Author: Tom Droege Date: 980302 Revision: #0 980302 Key Words: hardware instrumentation
Table of Contents
This note will describe some of the mechanical hardware for the Mark IV. It will be particularly useful to those planning to use the camera head and electronics on other than the standard Mark IV telescope and mount.
The Mark IV system consists of a mount, one to four camera heads, control electronics, and a control computer. Figure 1 shows a single camera head on the prototype mount. It is shown with a 135mm focal length, f/2 lens. Multiple cameras are to be mounted on rails which move in declination driven by a motor which can barely be seen at the left in the picture. The declination mount is mounted on a barn door mount which is hinged at the left in the picture. At the right is the linear motor drive for the barn door. The linear drive moves the barn door in RA by means of a stainless steel tape which winds around a barn door radius cam.
This prototype mount has space for three cameras. The next version will have space for four cameras and will be pivoted in the middle.
The Mark IV camera head contains a Lockheed 2048x2048 pixel, 15 micron pixel size, CCD. Figure 2 is a close up view of the Mark IV camera head installed on the prototype camera mount. The shutter brackets can be seen sticking above and below the camera head body. The production shutter brackets are somewhat larger to allow longer shutter motion.

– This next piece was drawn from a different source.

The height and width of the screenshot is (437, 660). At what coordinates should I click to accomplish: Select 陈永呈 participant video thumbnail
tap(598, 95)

Figure 3 is an exploded view of the camera head. At the bottom is the Base Ring Plate that seals off the cooling channel. Next comes the Base Ring which is the mount for the Thermo Electric Cooler (TEC). It contains a cooling water channel which can be seen in Figure 4, penetrations for two connectors, and a 1/8"NPT tubing connector for an external desiccant container. The base ring contains a groove for an "O" ring with seals the inside of the camera head from the environment to prevent condensation on the cooled parts.

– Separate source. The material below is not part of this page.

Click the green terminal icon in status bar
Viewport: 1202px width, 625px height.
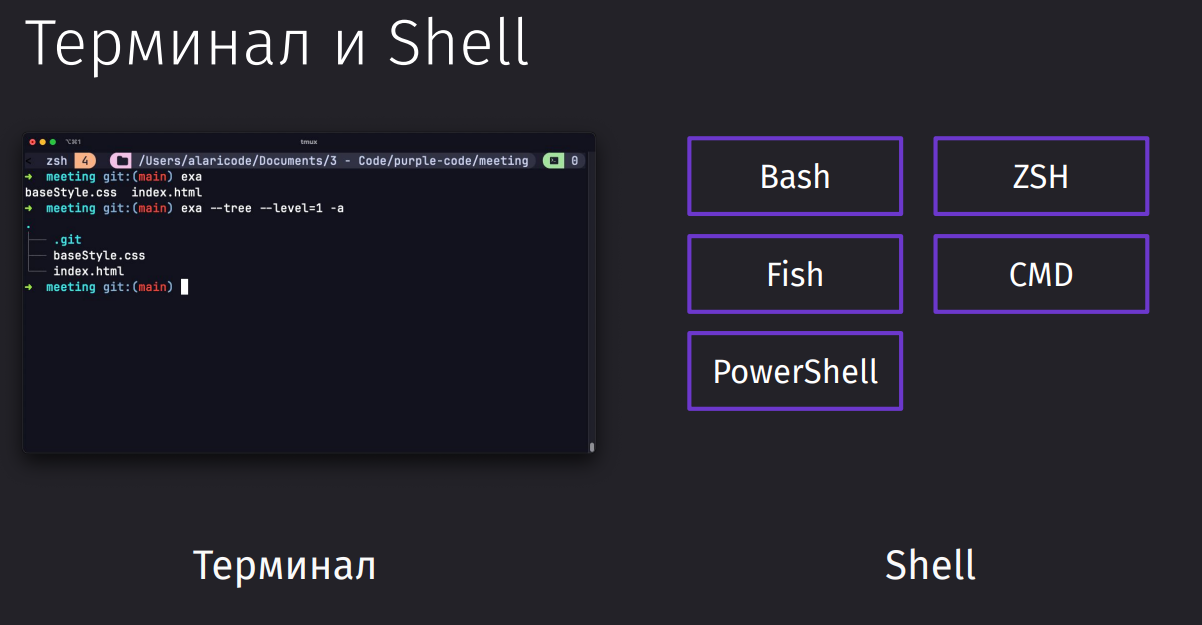pyautogui.click(x=553, y=160)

The Middle Ring (Figure 3) is a spacer which can be used to bring a particular lens within focus range. The one shown is minimum length and results in the surface of the CCD being about 0.8" behind the face of the Lens Ring. The Middle Ring is 4 1/2" in diameter. Except for the Shutter Mounting Brackets, this is the maximum diameter of the camera.
The Lens Ring (Figure 3) contains the shutter, and a well in which the Filter/Window resides. The Lens Ring is glued to the Middle Ring. The Filter is glued in the well behind the shutter and cannot (for practical purposes) be changed. We are presently "gluing" parts together with wax. When everything is proven to work the parts will be permanently glued together. Mounting holes on flats on each side of the Lens Ring hold brackets for the shutter mechanism. A plan view of these is shown in Figure 5.
The lens ring contains a groove which can be used with "servo mount" clamps to mount the camera head to a flat surface such as the back of a telescope. There are also four screw holes in the back of the Base Ring which can be used to mount the Camera Head from the back.
Screwed to the front of the Lens Ring is the Lens Mounting Plate. This mounts to the Lens Ring with 4 #6 screws. The Lens Mounting Plate contains a 40mm diameter "T" thread hole. Adapters are available for this threaded hole that take most 35mm format lenses. With the dimensions shown, the Lens Mounting Plate and adapter will cause most 35mm format lenses to focus in the middle of their range.
Figure 11 is a head on view of the Camera Head with the lens snapped out of a Konica adapter. You can see the ccd through the hole in the adapter, and can see that the corners are not properly covered. Figure 12 is the front view with the Lens Mounting Plate removed. The shutter is full open. The shutter motor is to the right. Dial cords move the "parlor door" shutter open when the motor rotates. The shutter servo motor is rated to move the shutter from full closed to full open in 0.15 seconds. Figure 13 shows the shutter half way open. This is the prototype and is made from paper and glue. The design has also been changed somewhat from that shown to produce a better light path and fewer leaks. Figure 14 is a close up with the shutter full open to show that the shutter opening is larger than the CCD.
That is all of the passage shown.